The figure contains four lines representing the stock prices of the four different companies. The lines are color coded using a colorblind-friendly color scale. So it should be relatively straightforward to associate each line with the corresponding company. Yet it is not. The problem here is that the data lines have a clear visual order. The yellow line, representing Facebook, is clearly the highest line, and the black line, representing Apple, is clearly the lowest, with Alphabet and Microsoft in between, in that order. Yet the order of the four companies in the legend is Alphabet, Apple, Facebook, Microsoft (alphabetic order). Thus, the perceived order of the data lines differs from the order of the companies in the legend, and it takes a surprising amount of mental effort to match data lines with company names.

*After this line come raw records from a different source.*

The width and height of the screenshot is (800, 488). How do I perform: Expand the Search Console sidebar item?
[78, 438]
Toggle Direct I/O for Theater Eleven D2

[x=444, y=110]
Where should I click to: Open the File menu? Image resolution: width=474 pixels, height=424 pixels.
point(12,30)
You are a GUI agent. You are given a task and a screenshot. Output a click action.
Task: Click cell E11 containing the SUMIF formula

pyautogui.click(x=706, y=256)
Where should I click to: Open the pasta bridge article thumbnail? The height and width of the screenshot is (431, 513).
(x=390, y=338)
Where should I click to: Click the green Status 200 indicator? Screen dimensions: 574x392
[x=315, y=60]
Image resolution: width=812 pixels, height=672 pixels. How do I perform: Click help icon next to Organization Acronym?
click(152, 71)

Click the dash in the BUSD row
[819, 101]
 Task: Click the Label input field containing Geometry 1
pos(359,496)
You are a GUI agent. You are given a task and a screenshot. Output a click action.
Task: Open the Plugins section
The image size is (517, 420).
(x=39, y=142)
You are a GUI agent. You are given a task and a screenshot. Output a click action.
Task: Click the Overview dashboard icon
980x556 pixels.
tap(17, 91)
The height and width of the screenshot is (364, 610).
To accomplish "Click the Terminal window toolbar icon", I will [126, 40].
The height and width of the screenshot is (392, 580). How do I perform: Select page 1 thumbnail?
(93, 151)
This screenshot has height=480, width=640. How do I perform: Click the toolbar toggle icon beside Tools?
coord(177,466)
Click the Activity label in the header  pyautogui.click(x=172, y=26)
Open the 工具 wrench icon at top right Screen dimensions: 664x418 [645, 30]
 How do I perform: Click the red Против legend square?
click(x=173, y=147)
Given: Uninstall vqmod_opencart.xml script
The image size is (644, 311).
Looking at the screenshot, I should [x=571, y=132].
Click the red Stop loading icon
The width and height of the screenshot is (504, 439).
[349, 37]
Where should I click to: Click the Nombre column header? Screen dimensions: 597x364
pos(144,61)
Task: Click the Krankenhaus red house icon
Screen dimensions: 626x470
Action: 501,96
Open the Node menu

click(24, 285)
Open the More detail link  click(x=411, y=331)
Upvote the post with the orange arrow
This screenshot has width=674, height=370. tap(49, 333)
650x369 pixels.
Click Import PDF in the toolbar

This problem arises commonly with plotting software that autogenerates legends. The plotting software has no concept of the visual order the viewer will perceive. Instead, the software sorts the legend by some other order, most commonly alphabetical. We can fix this problem by manually reordering the entries in the legend so they match the perceived ordering in the data (Figure \@ref(fig:tech-stocks-good-legend)). The result is a figure that makes it much easier to match the legend to the data.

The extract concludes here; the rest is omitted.